Il Vangelo di Domenica
30 Luglio 2017.
Della 17° Domenica del
Tempo Ordinario.
1° Lettura dal primo
libro dei Re (3,5.7-12)
2° Lettura dalla
lettera di san Paolo apostolo ai Romani (8,28-30)
Dal Vangelo secondo
Matteo (13,44-52) anno A.
In quel tempo Gesù
disse ai suoi discepoli: «Il regno dei cieli è simile a un
tesoro nascosto nel
campo; un uomo lo trova e lo nasconde; poi va, pieno di
gioia, vende tutti i
suoi averi e compra quel campo.
Il regno dei cieli è
simile anche a un mercante che va in cerca di perle
preziose; trovata una
perla di grande valore, va, vende tutti i suoi averi
e la compra.
Ancora, il regno dei
cieli è simile a una rete gettata nel mare, che raccoglie
ogni genere di pesci.
Quando è piena, i
pescatori la tirano a riva, si mettono a sedere, raccolgono
i pesci buoni nei
canestri e buttano via i cattivi.
Così sarà alla fine
del mondo.

--------------------

**ATTIVITÀ DA SVOLGERE**.
[1] Rispondi alle seguenti domande sul brano del Vangelo.
(a) A quale data si riferisce la domenica indicata?
(b) Che cosa fa l'uomo dopo aver trovato il tesoro nascosto nel campo?
(c) Che cosa fanno i pescatori con i pesci cattivi?
[2] Riscrivi il brano del Vangelo, tutto ciò che va da "1° Lettura dal" fino a "compra quel campo.", mettendo "terreno" al posto di "campo".

**DATI FORNITI**.
--------------------

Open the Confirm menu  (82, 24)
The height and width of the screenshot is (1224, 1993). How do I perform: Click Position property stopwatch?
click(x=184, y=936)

--------------------

**RISULTATI DELL'ESERCIZIO**.
[1]
(a) Al 30 luglio 2017.
(b) Lo nasconde, poi va, pieno di gioia, vende tutti i suoi averi e compra quel campo.
(c) Li buttano via.

[2]
1° Lettura dal primo
libro dei Re (3,5.7-12)
2° Lettura dalla
lettera di san Paolo apostolo ai Romani (8,28-30)
Dal Vangelo secondo
Matteo (13,44-52) anno A.
In quel tempo Gesù
disse ai suoi discepoli: «Il regno dei cieli è simile a un
tesoro nascosto nel
terreno; un uomo lo trova e lo nasconde; poi va, pieno di
gioia, vende tutti i
suoi averi e compra quel terreno.